# PROBLEM TO SOLVE
Repeat only the stretch of lines below that runs from the line with "The height and width of the screenshot is (731, 798)." through the line with "This screenshot has width=1600, height=1200.", unaltered.

# SUPPLIED ENTRIES
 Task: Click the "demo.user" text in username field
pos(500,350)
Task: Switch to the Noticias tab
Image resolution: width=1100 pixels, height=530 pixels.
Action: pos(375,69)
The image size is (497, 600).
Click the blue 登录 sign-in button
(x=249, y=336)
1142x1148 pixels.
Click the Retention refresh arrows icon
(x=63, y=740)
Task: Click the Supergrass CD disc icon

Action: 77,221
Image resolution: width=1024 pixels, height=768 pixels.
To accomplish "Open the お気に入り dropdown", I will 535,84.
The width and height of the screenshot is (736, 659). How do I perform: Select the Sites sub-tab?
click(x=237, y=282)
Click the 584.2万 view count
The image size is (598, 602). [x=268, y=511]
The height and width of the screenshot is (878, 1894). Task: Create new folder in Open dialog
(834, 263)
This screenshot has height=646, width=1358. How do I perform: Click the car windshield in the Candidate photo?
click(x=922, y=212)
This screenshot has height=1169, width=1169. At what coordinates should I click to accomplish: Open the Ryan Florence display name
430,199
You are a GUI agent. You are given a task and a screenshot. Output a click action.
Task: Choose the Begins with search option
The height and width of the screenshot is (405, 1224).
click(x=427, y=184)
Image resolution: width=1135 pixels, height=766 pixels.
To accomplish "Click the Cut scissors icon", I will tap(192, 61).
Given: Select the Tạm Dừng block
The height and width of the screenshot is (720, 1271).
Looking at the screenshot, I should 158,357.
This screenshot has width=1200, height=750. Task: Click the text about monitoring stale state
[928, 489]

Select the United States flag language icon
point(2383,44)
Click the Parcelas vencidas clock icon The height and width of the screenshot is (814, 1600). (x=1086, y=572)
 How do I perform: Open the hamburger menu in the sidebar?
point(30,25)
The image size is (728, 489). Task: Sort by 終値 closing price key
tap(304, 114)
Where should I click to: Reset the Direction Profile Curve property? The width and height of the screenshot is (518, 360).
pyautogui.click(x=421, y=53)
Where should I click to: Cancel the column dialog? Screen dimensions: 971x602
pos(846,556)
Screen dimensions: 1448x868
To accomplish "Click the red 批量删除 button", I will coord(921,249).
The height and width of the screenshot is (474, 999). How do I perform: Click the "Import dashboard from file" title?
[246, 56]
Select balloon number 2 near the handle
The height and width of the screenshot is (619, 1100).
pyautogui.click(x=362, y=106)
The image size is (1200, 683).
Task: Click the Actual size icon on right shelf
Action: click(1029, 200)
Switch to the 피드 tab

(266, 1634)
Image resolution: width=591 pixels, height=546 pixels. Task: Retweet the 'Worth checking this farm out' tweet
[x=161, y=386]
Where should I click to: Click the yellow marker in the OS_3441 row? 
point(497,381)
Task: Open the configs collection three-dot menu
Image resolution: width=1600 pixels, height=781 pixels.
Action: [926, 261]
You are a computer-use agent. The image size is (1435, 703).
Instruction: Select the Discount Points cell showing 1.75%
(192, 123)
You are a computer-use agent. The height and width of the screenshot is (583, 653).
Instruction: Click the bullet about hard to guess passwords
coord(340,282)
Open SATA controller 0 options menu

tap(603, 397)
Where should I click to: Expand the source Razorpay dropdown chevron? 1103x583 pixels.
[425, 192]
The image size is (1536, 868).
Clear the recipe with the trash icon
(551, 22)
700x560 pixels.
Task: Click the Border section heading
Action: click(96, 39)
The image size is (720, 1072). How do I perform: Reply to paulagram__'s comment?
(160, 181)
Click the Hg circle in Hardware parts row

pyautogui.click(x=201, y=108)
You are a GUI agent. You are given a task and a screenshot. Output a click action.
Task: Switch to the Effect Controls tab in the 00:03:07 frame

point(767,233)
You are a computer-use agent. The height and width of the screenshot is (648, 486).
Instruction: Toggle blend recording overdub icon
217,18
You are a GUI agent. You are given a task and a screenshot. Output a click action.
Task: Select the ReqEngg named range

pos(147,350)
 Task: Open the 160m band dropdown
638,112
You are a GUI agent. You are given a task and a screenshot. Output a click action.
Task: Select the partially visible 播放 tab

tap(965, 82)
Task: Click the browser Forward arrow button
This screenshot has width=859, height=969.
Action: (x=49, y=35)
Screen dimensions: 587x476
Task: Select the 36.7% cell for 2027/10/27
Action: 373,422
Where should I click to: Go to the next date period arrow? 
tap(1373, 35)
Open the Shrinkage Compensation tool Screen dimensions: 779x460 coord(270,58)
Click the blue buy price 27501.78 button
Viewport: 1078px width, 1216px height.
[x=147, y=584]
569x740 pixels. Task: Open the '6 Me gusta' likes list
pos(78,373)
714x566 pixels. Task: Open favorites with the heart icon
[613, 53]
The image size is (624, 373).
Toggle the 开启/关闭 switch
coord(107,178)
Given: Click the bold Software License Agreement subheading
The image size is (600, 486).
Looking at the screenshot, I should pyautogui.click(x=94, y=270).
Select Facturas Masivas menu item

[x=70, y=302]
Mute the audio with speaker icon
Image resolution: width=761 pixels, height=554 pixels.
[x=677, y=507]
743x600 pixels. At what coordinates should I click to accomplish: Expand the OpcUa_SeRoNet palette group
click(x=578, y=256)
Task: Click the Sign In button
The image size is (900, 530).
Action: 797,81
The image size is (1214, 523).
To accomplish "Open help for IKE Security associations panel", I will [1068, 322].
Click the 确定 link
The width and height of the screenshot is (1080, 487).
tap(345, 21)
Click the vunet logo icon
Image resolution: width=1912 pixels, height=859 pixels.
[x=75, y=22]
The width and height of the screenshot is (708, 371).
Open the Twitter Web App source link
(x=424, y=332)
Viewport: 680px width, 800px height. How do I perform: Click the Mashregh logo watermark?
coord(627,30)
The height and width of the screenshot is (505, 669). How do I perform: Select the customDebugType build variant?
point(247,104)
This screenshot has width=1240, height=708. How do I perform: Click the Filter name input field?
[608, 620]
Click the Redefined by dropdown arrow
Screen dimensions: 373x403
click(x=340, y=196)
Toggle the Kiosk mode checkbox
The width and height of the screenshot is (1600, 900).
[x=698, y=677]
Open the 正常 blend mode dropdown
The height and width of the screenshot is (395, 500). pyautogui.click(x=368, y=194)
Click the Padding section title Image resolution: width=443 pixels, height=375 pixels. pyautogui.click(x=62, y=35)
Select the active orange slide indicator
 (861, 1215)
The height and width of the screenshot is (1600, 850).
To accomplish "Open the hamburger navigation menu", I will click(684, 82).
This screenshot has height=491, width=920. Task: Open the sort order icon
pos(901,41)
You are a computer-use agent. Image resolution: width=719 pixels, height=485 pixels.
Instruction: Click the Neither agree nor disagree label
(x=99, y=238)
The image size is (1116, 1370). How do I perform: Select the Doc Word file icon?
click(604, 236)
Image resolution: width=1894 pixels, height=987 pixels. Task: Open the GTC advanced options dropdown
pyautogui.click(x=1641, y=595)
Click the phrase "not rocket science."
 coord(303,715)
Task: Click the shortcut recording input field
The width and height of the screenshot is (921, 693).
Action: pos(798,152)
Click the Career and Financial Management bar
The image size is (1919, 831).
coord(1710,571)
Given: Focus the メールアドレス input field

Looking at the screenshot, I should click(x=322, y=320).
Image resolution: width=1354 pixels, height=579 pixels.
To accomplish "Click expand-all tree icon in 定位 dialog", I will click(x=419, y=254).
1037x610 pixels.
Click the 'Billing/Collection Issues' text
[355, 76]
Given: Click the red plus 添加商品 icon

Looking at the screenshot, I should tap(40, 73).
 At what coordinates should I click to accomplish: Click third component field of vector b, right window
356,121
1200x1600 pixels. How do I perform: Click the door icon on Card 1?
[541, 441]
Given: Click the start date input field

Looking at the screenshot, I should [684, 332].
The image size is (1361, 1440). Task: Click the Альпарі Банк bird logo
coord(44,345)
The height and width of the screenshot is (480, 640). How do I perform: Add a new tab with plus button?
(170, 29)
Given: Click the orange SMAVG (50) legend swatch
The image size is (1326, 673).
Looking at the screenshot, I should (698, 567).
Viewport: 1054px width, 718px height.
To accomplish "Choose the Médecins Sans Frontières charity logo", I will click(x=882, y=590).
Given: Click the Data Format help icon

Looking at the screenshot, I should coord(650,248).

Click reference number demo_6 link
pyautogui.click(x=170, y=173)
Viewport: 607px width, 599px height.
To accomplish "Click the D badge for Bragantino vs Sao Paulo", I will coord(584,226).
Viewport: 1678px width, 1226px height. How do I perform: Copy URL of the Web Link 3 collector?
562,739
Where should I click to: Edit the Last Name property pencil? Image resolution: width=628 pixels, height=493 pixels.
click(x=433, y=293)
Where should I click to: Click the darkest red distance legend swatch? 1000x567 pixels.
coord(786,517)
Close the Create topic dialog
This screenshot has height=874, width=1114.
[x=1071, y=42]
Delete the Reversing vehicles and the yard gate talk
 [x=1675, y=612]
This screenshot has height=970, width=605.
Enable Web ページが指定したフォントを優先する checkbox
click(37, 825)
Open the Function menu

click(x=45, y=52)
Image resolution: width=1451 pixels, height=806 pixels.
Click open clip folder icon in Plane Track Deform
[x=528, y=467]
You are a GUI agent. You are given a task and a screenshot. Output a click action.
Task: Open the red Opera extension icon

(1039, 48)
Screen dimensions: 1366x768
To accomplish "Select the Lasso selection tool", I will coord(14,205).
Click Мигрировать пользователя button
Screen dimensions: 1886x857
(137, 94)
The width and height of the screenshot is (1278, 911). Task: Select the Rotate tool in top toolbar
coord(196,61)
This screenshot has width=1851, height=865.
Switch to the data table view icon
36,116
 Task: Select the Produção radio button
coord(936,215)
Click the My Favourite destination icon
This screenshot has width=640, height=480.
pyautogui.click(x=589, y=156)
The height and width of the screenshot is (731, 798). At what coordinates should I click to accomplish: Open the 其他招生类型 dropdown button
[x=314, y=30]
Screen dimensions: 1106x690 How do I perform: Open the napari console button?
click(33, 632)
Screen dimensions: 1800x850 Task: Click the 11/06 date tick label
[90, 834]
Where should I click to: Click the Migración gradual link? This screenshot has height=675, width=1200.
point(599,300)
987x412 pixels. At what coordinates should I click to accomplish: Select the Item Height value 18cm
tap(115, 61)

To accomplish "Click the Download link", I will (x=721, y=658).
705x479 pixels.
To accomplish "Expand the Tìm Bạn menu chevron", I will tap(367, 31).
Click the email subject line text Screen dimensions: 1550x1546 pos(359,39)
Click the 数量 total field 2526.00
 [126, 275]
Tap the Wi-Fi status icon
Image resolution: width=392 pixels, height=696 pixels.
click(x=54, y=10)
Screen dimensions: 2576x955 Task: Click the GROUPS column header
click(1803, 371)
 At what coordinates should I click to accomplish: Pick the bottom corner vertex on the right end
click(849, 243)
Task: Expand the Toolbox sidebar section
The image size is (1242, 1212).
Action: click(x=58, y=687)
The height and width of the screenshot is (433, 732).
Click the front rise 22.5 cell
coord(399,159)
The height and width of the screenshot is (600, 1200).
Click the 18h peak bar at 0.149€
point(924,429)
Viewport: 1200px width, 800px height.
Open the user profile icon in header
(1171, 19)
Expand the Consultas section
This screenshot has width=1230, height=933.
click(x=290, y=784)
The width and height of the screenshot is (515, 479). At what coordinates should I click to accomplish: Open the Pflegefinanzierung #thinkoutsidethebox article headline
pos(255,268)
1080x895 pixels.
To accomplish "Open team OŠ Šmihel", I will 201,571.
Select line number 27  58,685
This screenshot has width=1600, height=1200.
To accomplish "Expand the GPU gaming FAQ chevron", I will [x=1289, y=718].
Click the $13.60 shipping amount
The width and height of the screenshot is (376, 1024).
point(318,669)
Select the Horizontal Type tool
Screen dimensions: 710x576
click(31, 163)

# TASK SOLUTION
The height and width of the screenshot is (731, 798). At what coordinates should I click to accomplish: Open the 其他招生类型 dropdown button
[x=314, y=30]
Screen dimensions: 1106x690 How do I perform: Open the napari console button?
click(33, 632)
Screen dimensions: 1800x850 Task: Click the 11/06 date tick label
[90, 834]
Where should I click to: Click the Migración gradual link? This screenshot has height=675, width=1200.
point(599,300)
987x412 pixels. At what coordinates should I click to accomplish: Select the Item Height value 18cm
tap(115, 61)

To accomplish "Click the Download link", I will (x=721, y=658).
705x479 pixels.
To accomplish "Expand the Tìm Bạn menu chevron", I will tap(367, 31).
Click the email subject line text Screen dimensions: 1550x1546 pos(359,39)
Click the 数量 total field 2526.00
 [126, 275]
Tap the Wi-Fi status icon
Image resolution: width=392 pixels, height=696 pixels.
click(x=54, y=10)
Screen dimensions: 2576x955 Task: Click the GROUPS column header
click(1803, 371)
 At what coordinates should I click to accomplish: Pick the bottom corner vertex on the right end
click(849, 243)
Task: Expand the Toolbox sidebar section
The image size is (1242, 1212).
Action: click(x=58, y=687)
The height and width of the screenshot is (433, 732).
Click the front rise 22.5 cell
coord(399,159)
The height and width of the screenshot is (600, 1200).
Click the 18h peak bar at 0.149€
point(924,429)
Viewport: 1200px width, 800px height.
Open the user profile icon in header
(1171, 19)
Expand the Consultas section
This screenshot has width=1230, height=933.
click(x=290, y=784)
The width and height of the screenshot is (515, 479). At what coordinates should I click to accomplish: Open the Pflegefinanzierung #thinkoutsidethebox article headline
pos(255,268)
1080x895 pixels.
To accomplish "Open team OŠ Šmihel", I will 201,571.
Select line number 27  58,685
This screenshot has width=1600, height=1200.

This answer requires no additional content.